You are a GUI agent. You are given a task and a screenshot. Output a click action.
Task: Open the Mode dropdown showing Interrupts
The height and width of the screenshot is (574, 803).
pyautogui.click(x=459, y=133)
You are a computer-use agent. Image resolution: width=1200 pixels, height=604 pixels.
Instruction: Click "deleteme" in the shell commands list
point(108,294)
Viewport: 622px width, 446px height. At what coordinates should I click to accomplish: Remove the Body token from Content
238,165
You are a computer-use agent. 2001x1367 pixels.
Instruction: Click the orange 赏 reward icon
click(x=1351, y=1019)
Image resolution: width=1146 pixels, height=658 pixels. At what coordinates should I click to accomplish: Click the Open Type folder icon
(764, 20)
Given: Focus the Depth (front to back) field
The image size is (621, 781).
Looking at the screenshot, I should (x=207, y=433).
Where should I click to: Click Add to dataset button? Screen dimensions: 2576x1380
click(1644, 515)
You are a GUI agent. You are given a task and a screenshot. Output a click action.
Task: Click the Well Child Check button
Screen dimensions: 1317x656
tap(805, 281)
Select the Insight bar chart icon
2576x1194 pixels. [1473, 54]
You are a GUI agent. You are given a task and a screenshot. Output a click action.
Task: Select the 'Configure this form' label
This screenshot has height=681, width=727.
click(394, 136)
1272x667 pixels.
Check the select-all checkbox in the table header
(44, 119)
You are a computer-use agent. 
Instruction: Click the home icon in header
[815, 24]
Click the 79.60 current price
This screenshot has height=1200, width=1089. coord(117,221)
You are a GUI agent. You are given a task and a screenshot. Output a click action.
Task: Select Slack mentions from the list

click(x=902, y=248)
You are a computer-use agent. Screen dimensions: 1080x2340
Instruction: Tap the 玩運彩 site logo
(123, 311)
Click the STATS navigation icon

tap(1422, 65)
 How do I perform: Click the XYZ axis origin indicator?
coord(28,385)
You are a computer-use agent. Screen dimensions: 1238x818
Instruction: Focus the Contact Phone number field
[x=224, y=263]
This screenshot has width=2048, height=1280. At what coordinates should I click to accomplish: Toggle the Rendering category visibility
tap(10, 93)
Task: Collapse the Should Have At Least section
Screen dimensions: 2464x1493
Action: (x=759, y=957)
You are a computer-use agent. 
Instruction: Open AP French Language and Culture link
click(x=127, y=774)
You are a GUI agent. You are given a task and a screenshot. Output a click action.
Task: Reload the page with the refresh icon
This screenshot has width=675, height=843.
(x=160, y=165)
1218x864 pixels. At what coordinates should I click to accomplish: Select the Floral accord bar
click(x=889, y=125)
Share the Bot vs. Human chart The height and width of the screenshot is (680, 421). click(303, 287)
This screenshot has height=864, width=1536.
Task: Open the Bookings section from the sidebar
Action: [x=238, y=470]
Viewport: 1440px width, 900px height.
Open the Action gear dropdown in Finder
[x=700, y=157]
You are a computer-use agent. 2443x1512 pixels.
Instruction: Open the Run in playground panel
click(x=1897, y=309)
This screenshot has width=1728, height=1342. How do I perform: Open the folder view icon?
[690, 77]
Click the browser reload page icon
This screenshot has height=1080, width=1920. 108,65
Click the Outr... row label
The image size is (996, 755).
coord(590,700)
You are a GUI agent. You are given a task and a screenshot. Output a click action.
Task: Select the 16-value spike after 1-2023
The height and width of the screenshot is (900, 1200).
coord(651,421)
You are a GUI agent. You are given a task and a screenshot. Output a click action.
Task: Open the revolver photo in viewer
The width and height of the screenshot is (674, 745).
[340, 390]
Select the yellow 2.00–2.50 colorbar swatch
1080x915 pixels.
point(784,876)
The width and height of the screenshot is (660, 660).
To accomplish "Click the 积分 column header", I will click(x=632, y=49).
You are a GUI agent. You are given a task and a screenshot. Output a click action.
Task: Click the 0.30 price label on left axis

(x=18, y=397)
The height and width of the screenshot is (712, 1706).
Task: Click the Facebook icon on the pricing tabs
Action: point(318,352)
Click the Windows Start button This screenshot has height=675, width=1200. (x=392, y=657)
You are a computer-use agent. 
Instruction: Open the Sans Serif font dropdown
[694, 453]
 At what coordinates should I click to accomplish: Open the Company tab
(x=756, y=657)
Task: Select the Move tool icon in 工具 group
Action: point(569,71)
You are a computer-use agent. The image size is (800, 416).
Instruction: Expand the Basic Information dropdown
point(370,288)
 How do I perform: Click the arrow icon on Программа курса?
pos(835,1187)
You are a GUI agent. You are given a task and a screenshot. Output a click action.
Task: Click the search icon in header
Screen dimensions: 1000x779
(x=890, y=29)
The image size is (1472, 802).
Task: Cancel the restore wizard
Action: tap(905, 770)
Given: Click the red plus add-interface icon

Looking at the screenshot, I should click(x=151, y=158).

- - -

The exercise:
Copy out everything in the records from the line containing "You are a computer-use agent. The" down through the final line, keeping each line exactly as it appears.

Correct response:
You are a computer-use agent. The image size is (800, 416).
Instruction: Expand the Basic Information dropdown
point(370,288)
 How do I perform: Click the arrow icon on Программа курса?
pos(835,1187)
You are a GUI agent. You are given a task and a screenshot. Output a click action.
Task: Click the search icon in header
Screen dimensions: 1000x779
(x=890, y=29)
The image size is (1472, 802).
Task: Cancel the restore wizard
Action: tap(905, 770)
Given: Click the red plus add-interface icon

Looking at the screenshot, I should click(x=151, y=158).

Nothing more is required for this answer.